Thinking about going to Israel in 2014? At least five Tucson congregations would be delighted to have you join them.
Congregation Or Chadash is first up with a trip March 5 to 12. Congregation Chofetz Chayim’s trip will be May 4 to 18, followed by Congregation Bet Shalom June 2 to 12, Temple Emanu-El June 11 to 23 and Congregation Anshei Israel June 25 to July 6.
This will be Or Chadash’s first congregational mission, says Rabbi Thomas Louchheim, and many of the participants who’ve signed up so far have never been to Israel before. It’s a chance to expose them to everything that makes Israel meaningful, he says, which for him is “one of the un-ending privileges of being a rabbi.” His wife, Marcia, a Jewish educator, will co-host the trip, which will include Purim celebrations in Tel Aviv.
The group will also seek opportunities to look at both sides of the Israeli-Palestinian issue, says Louchheim, “to the realities of finding a viable solution to the standoff and creating a Palestinian state.”
For more information, visit www.orchadash-tucson.org.
Three years ago, Congregation Chofetz Chayim’s Southwest Torah Institute held its first Israel experience trip, led by Rabbi Israel and Esther Becker.
Like the first, STI’s second trip “is going to be a self-discovery trip, because every Jew who goes to Israel automatically feels something; it’s in our genes. This was a promise from G-d to our father Abraham: this is where you’re going to find yourself,” says Rabbi Becker.
The 2011 trip focused on the transmission of Torah, says Becker, and this year’s trip will continue that theme but also focus on continuity, beginning with the era of the prophets.
In addition to visiting religious and historical sites, “we are also going to experience Israel through the kitchen,” he says.
For more details, including grant information, contact the Beckers at 747-7780 or [email protected].
Congregation Bet Shalom’s trip, led by Cantor Avraham Alpert, will be a musical mission.
“We’ll be there for Shavuot and Shabbat, and we will choose synagogues that are exotic, musically,” says Alpert, as well as attending secular concerts. All of this will be “woven into a very power-packed taste of Israel,” he says. The cantor notes that this will be a true mission, with participants engaging in holy work, so there will be a tax-deductible element.
More information is at www.cbsaz.org/israel.
Temple Emanu-El’s Israel pilgrimage will be its fourth in the last eight years, says Rabbi Samuel M. Cohon.
Participants will connect with Temple’s Reform twinning congregation, Emet VeShalom in Nahariya, and will also spend a Shabbat with Beit Daniel in Tel Aviv, the largest non-Orthodox congregation in Israel. Cohon will hold a daily morning service, whether it’s on top of the hotel in Tel Aviv overlooking the Mediterranean, at the ruins of Caesaria in a 2,000-year-old facility, on top of Masada or on the kibbutz guest house lawn.
The trip will include behind-the-scenes meetings with policy analysts at the Interdisciplinary Center in Tel Aviv. Along with tried-and-true Israel trip activities, such as a visit to an archaeological dig and a jeep tour of the Golan, there will be some unusual offerings, says Cohon, including a walk through Jerusalem in the footsteps of Israeli poet Yehuda Amichai.
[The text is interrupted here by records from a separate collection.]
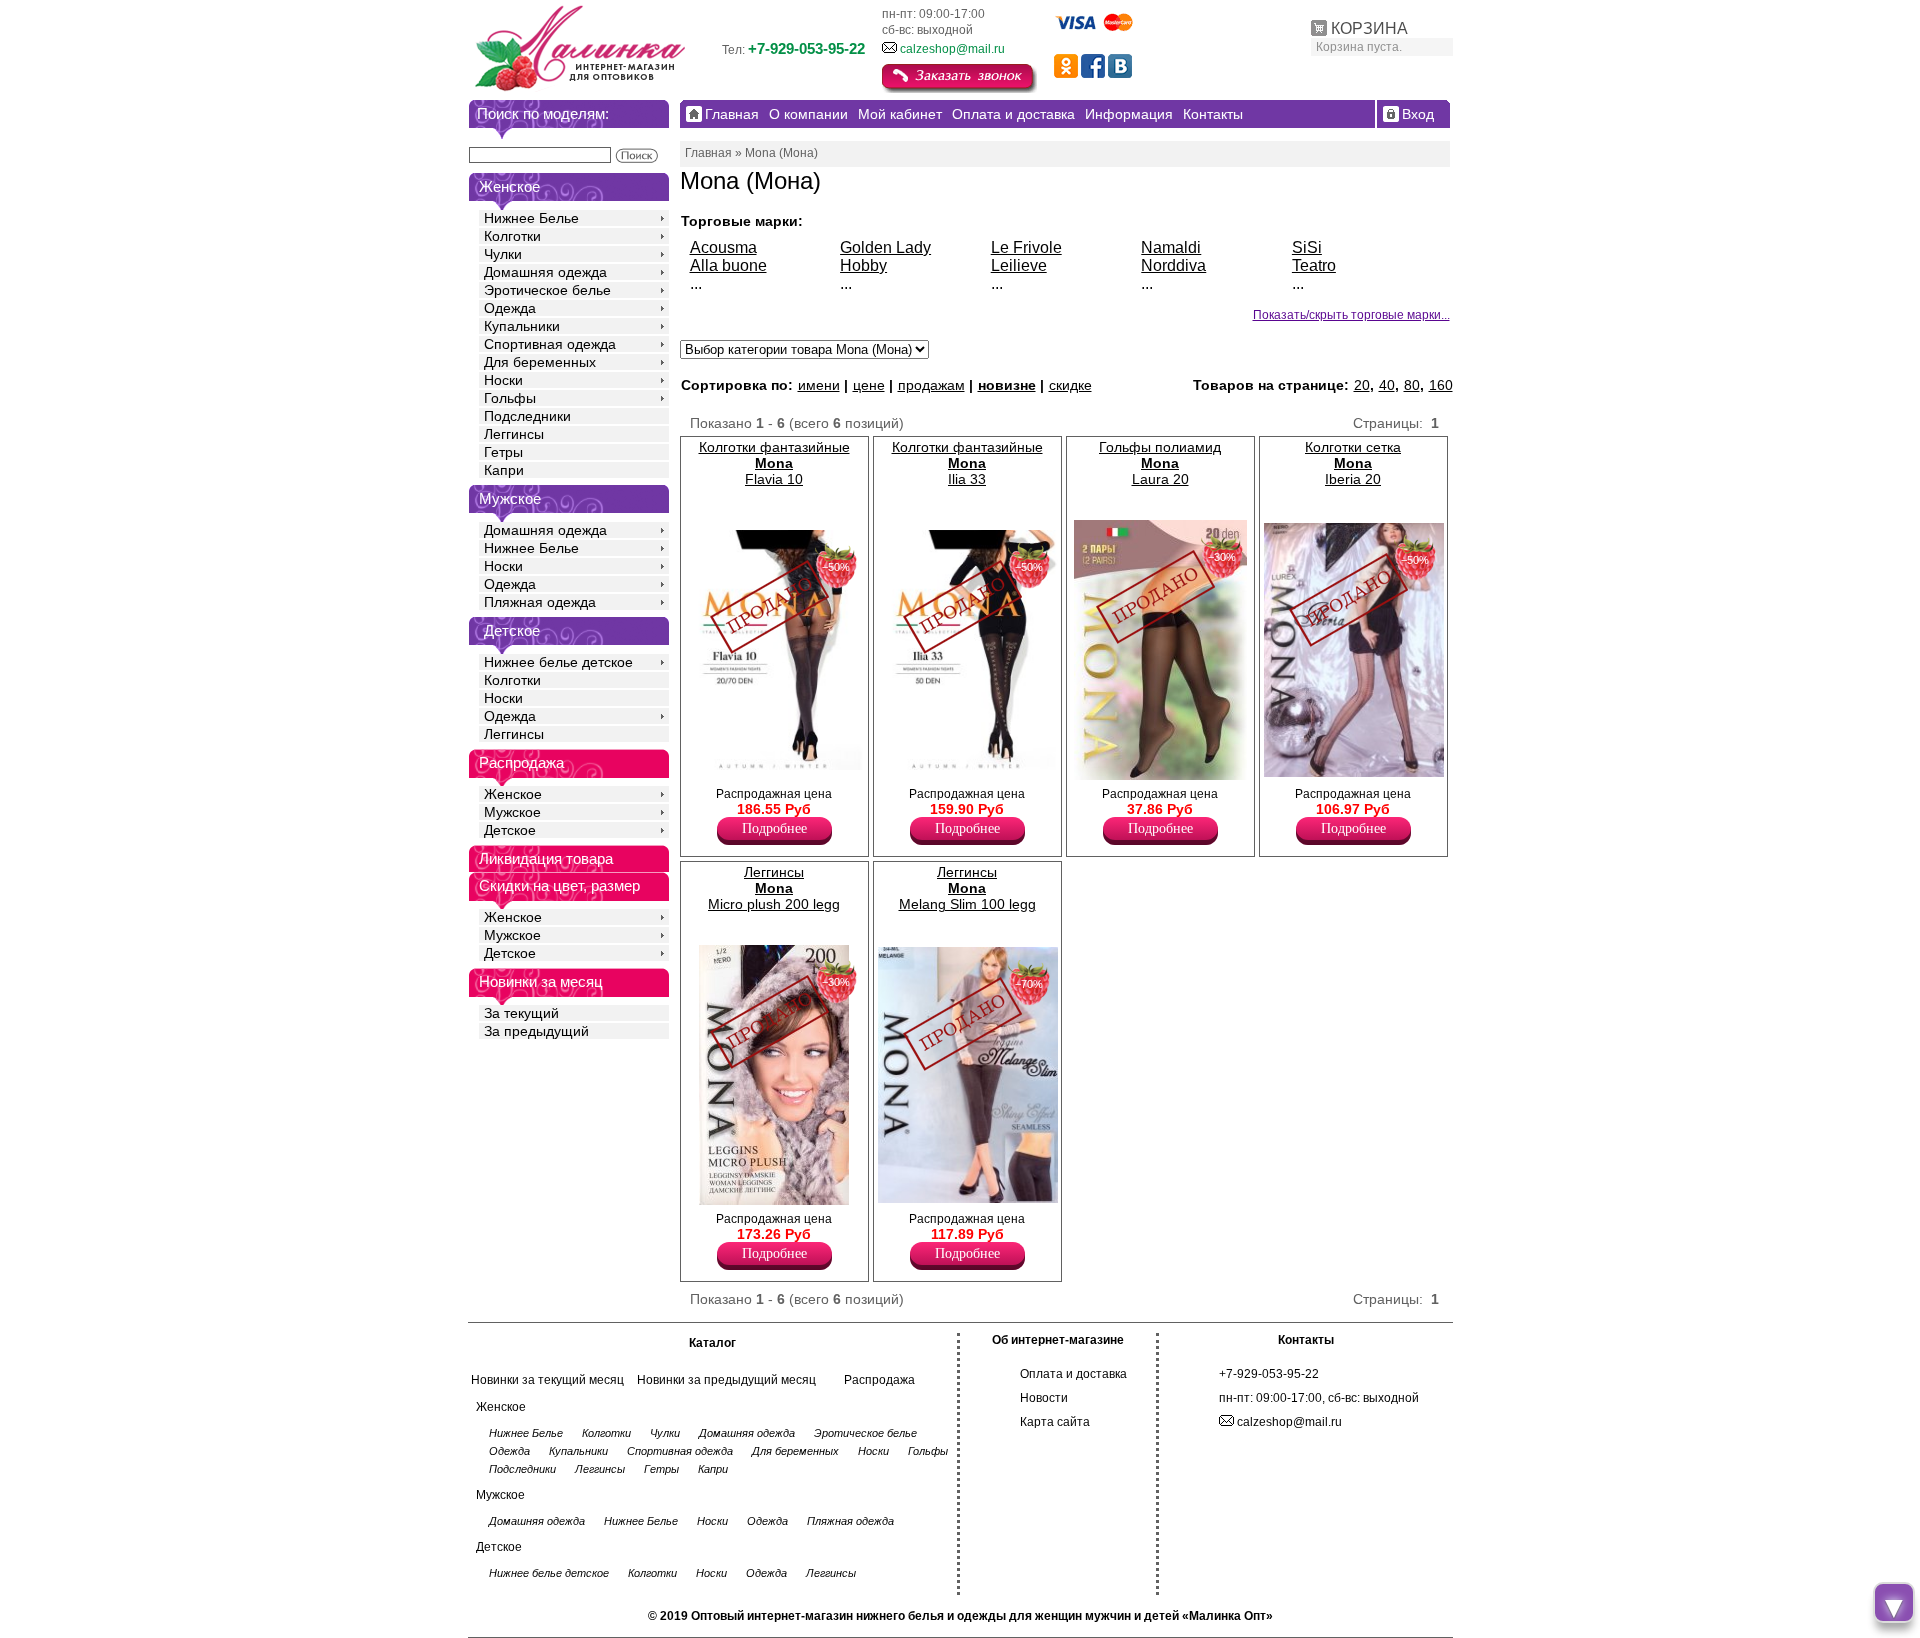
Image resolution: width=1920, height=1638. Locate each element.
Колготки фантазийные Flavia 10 (774, 463)
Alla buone (728, 265)
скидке (1070, 385)
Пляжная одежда (540, 602)
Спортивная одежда (550, 344)
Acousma (723, 247)
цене (869, 385)
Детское (512, 630)
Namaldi (1171, 247)
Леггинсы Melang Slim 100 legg (967, 888)
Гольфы (510, 398)
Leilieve (1019, 265)
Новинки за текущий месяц (547, 1380)
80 (1412, 385)
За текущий (521, 1013)
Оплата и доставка (1073, 1374)
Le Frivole (1026, 247)
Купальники (522, 326)
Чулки (503, 254)
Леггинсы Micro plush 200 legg (774, 888)
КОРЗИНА (1369, 28)
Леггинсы (514, 434)
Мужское (512, 812)
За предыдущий (536, 1031)
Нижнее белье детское (558, 662)
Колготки (512, 236)
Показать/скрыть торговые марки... (1351, 315)
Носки (503, 380)
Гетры (503, 452)
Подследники (527, 416)
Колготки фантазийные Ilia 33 (967, 463)
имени (819, 385)
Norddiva (1173, 265)
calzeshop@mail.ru (952, 49)
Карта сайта (1055, 1422)
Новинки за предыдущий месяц (726, 1380)
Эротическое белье (547, 290)
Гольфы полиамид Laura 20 (1160, 463)
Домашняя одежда (545, 272)
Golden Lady (885, 247)
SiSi (1307, 247)
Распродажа (879, 1380)
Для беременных (540, 362)
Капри (504, 470)
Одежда (510, 308)
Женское (513, 794)
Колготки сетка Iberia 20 (1353, 463)
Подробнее (774, 828)
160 (1441, 385)
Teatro (1314, 265)
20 (1362, 385)
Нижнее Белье (531, 218)
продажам (931, 385)
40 (1387, 385)
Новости (1044, 1398)
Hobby (863, 265)
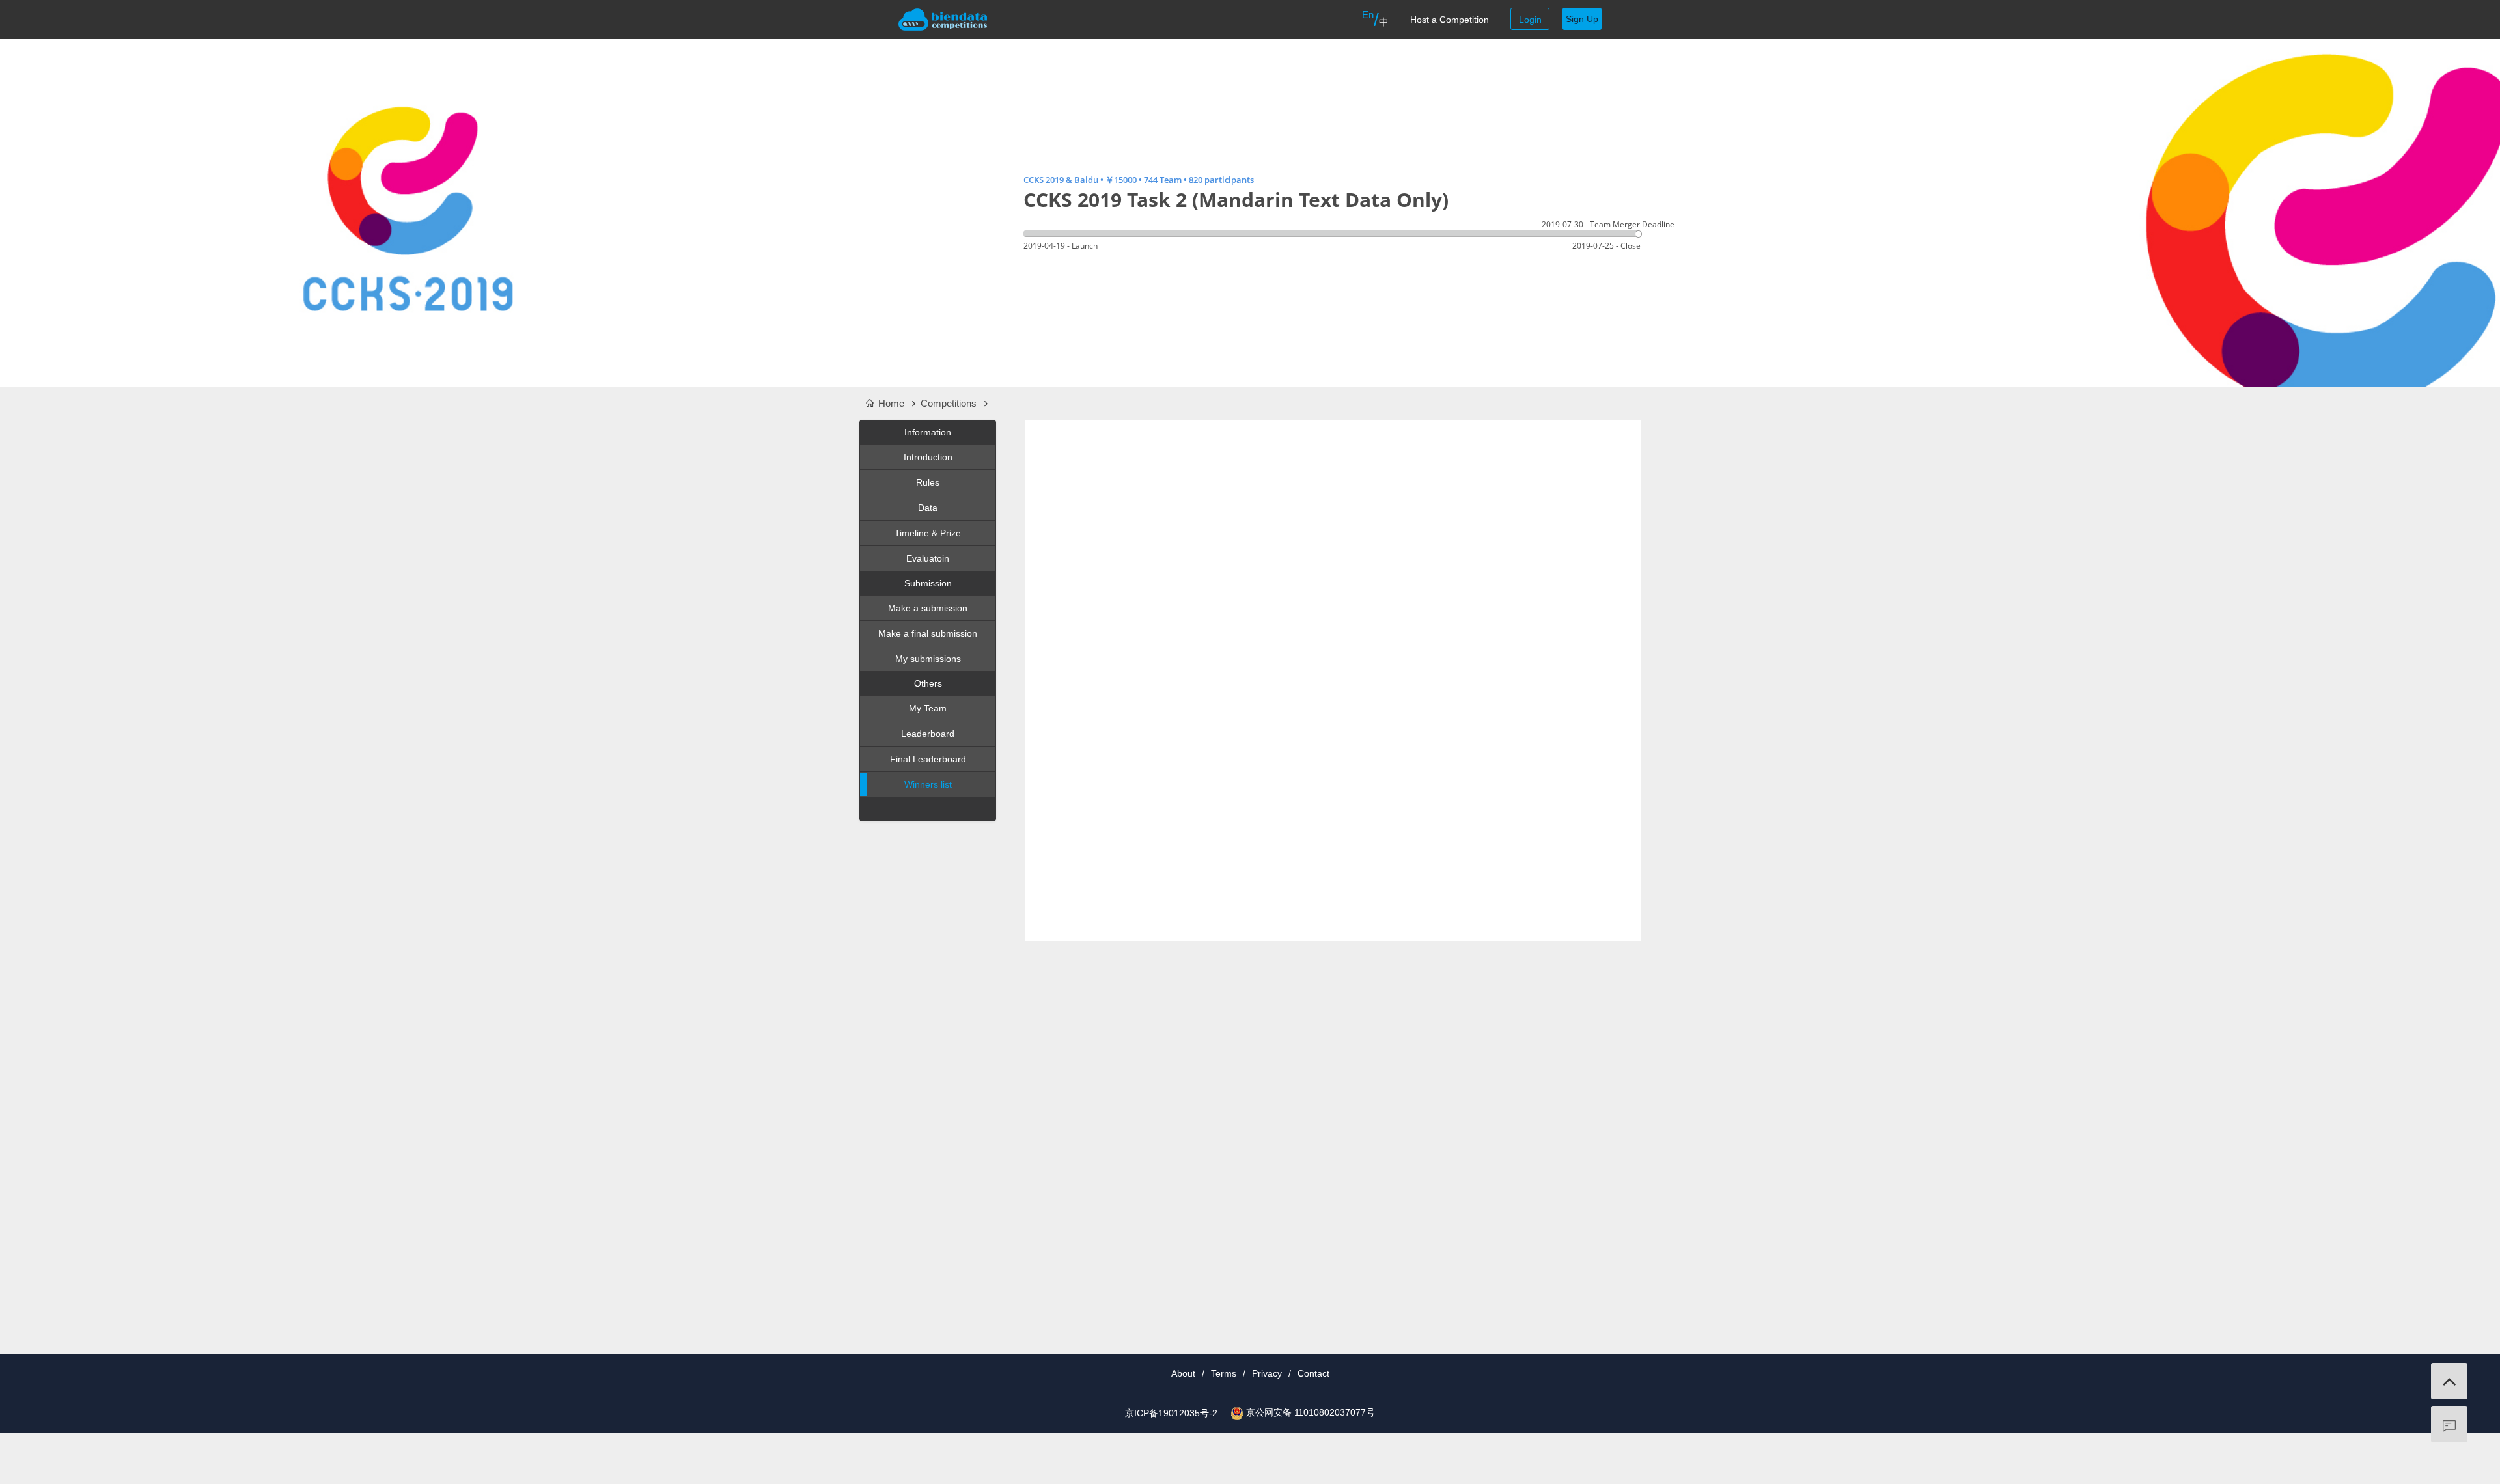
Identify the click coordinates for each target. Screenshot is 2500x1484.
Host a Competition (1449, 19)
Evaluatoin (927, 558)
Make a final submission (927, 633)
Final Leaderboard (928, 759)
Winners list (928, 784)
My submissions (928, 658)
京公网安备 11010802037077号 (1310, 1412)
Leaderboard (927, 733)
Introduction (928, 457)
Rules (927, 482)
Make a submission (927, 608)
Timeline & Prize (928, 533)
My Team (928, 708)
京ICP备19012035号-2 (1171, 1413)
For more information, visit www.templeemanueltucson.org.
Congregation Anshei Israel’s trip emerged from a request for a repeat visit after CAI’s trip two years ago, says Rabbi Robert Eisen. This will be a family mission, with two girls becoming B’not Mitzvah. Seeing Israel through the eyes of multiple generations, he says, “you get a very full view of what the land is all about.”
Along with having people engage “with the land as it as and as we always have always dreamed and envisioned it,” the trip will be fun, says Eisen. “Very often the days are focused not on what we’re going to see but where we’re going to eat,” he says, since cuisine is a big part of getting to know the real Israel. He promises a stop at a mall food court as well as visits to archaeological digs, synagogues and historical sites.